AI has a big carbon footprint

  • In order to carry out the tasks they’re supposed to, AI models need to process with bulk of data to learn to recognize an image of a car, for example, an algorithm will need to churn through millions of pictures of cars. Or in the case of ChatGPT, it’s fed colossal text databases from the internet to learn to handle human language.
  • This data crunching happens in data centers. It requires a lot of computing power and is energy-intensive.
  • “The entire data center infrastructure and data submission networks account for 2-4% of global CO2 emissions,”. This is not only AI, but AI is a large part of that.” That’s on a par with aviation industry emissions.
  • It’s important to note that the Massachusetts study’s estimate was for an especially energy-intensive AI model.
    • Smaller models can run on a laptop and use less energy. But those that use deep learning, such as algorithms that curate social media content, or ChatGPT, need a significant amount of computing power.

 

So what can be done to tackle AI’s footprint?
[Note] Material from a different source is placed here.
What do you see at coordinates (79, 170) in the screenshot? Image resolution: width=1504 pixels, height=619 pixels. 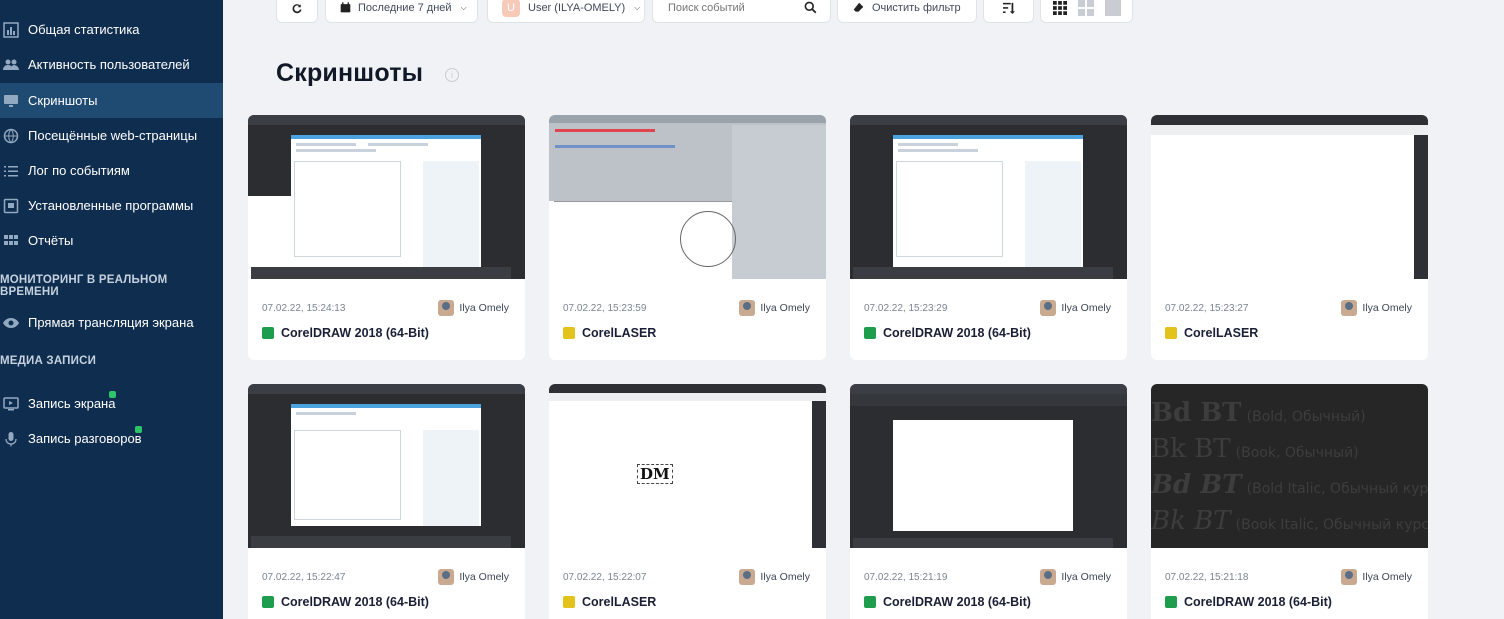 I see `sidebar-item-label: Лог по событиям` at bounding box center [79, 170].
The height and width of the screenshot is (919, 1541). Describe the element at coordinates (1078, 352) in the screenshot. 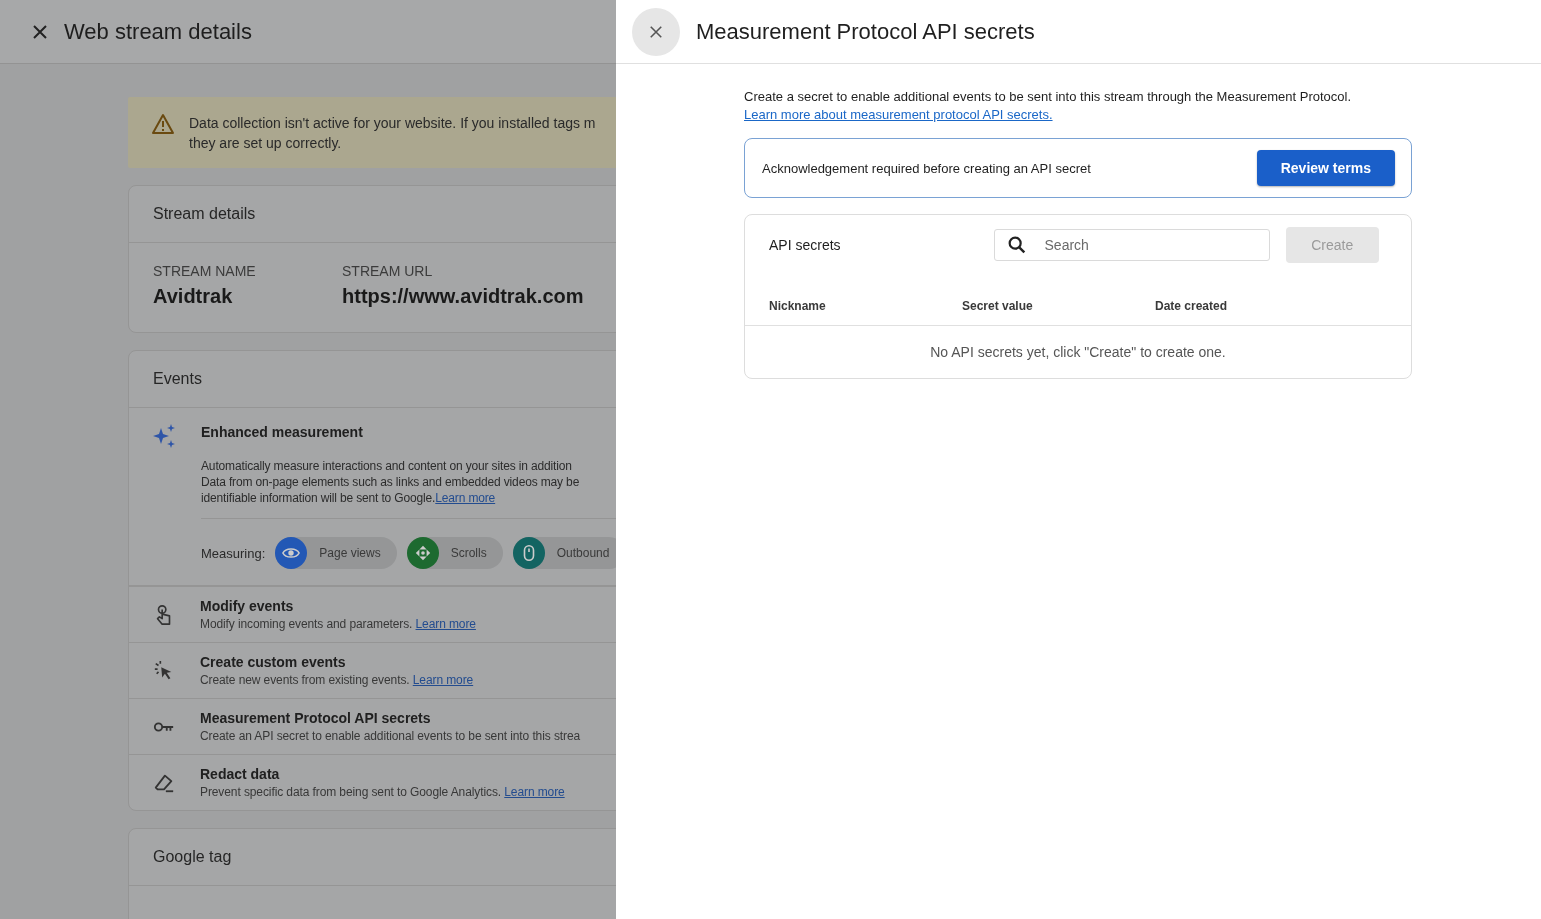

I see `empty-message: No API secrets yet, click "Create" to create one.` at that location.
  • Environmental concerns need to be taken into account right from the start in the algorithm design and training phases.
  • There is need to consider the entire production chain and all the environmental problems that are connected to this chain… most notably energy consumption and emissions, but also material toxicity and electronic waste
  • Rather than building bigger and bigger AI models, as is the current trend, companies could scale them down, use smaller data sets and ensure the AI is trained on the most efficient hardware available.
  • Using data centers in regions that rely on renewable energy and don’t require huge amounts of water for cooling could also make a difference.
    • As, huge facilities in parts of the US or Australia, where fossil fuels make up a significant chunk of the energy mix, will produce more emissions than in Iceland, where geothermal power is a main source of energy and lower temperatures make cooling servers easier.
  • Energy isn’t the only consideration. The huge amount of water data centers need to prevent their facilities from overheating has raised concerns in some water-stressed regions, such as Santiago, Chile.

 

Emissions aside, there is need of efficient use of AI for environment protection?

  • Even if big tech companies shrink AI’s energy use, there’s another issue that is potentially more damaging to the environment.
  •  There should be more focus on the way AI is being used to speed up activities that contribute to counter  climate change.
  • For e.g. example e use of AI for advertising. These are deliberately “designed to increase consumption, which assuredly comes with a very significant climate cost,”
  • Google has since said it will no longer build customized AI tools to help companies extract fossil fuels.

 

 

Conclusion:

  • The role of artificial intelligence is only likely to become more significant in the future. And keeping up with such rapidly advancing technology will be a challenge.
  • Therefore, regulation is crucial to ensuring AI development is sustainable and doesn’t make emissions targets harder to reach.
  • Along with it, governments should  also make aware the people about how to deal with AI — to encourage innovation in the field and reap the benefits this new technology brings, while avoiding the potential dangers and protecting citizens.